* Your instructions: Give back all the records exactly, keeping every line whole.
# # # # #
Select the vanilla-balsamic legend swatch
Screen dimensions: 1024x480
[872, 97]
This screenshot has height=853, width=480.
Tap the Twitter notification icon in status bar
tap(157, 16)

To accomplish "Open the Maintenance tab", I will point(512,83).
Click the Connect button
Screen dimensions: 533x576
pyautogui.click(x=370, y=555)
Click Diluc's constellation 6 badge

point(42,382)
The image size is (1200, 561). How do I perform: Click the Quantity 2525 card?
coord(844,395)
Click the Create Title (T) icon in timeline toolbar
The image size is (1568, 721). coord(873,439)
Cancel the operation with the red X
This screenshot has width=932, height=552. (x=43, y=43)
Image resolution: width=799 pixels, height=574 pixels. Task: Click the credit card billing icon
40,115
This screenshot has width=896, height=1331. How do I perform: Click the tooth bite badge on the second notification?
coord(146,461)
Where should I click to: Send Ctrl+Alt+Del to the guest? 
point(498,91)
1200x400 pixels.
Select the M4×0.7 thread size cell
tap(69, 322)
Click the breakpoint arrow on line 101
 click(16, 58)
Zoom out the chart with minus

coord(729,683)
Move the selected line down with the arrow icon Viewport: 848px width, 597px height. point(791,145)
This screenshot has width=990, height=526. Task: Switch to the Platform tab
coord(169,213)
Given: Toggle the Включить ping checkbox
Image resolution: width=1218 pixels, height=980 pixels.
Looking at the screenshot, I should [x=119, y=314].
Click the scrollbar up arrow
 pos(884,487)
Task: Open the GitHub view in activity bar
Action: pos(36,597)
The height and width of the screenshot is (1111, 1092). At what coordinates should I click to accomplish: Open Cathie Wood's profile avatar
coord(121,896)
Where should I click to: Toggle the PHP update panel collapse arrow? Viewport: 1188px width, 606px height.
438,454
# # # # #
* Task response:
Select the vanilla-balsamic legend swatch
Screen dimensions: 1024x480
[872, 97]
This screenshot has height=853, width=480.
Tap the Twitter notification icon in status bar
tap(157, 16)

To accomplish "Open the Maintenance tab", I will point(512,83).
Click the Connect button
Screen dimensions: 533x576
pyautogui.click(x=370, y=555)
Click Diluc's constellation 6 badge

point(42,382)
The image size is (1200, 561). How do I perform: Click the Quantity 2525 card?
coord(844,395)
Click the Create Title (T) icon in timeline toolbar
The image size is (1568, 721). coord(873,439)
Cancel the operation with the red X
This screenshot has width=932, height=552. (x=43, y=43)
Image resolution: width=799 pixels, height=574 pixels. Task: Click the credit card billing icon
40,115
This screenshot has width=896, height=1331. How do I perform: Click the tooth bite badge on the second notification?
coord(146,461)
Where should I click to: Send Ctrl+Alt+Del to the guest? 
point(498,91)
1200x400 pixels.
Select the M4×0.7 thread size cell
tap(69, 322)
Click the breakpoint arrow on line 101
 click(16, 58)
Zoom out the chart with minus

coord(729,683)
Move the selected line down with the arrow icon Viewport: 848px width, 597px height. point(791,145)
This screenshot has width=990, height=526. Task: Switch to the Platform tab
coord(169,213)
Given: Toggle the Включить ping checkbox
Image resolution: width=1218 pixels, height=980 pixels.
Looking at the screenshot, I should [x=119, y=314].
Click the scrollbar up arrow
 pos(884,487)
Task: Open the GitHub view in activity bar
Action: pos(36,597)
The height and width of the screenshot is (1111, 1092). At what coordinates should I click to accomplish: Open Cathie Wood's profile avatar
coord(121,896)
Where should I click to: Toggle the PHP update panel collapse arrow? Viewport: 1188px width, 606px height.
438,454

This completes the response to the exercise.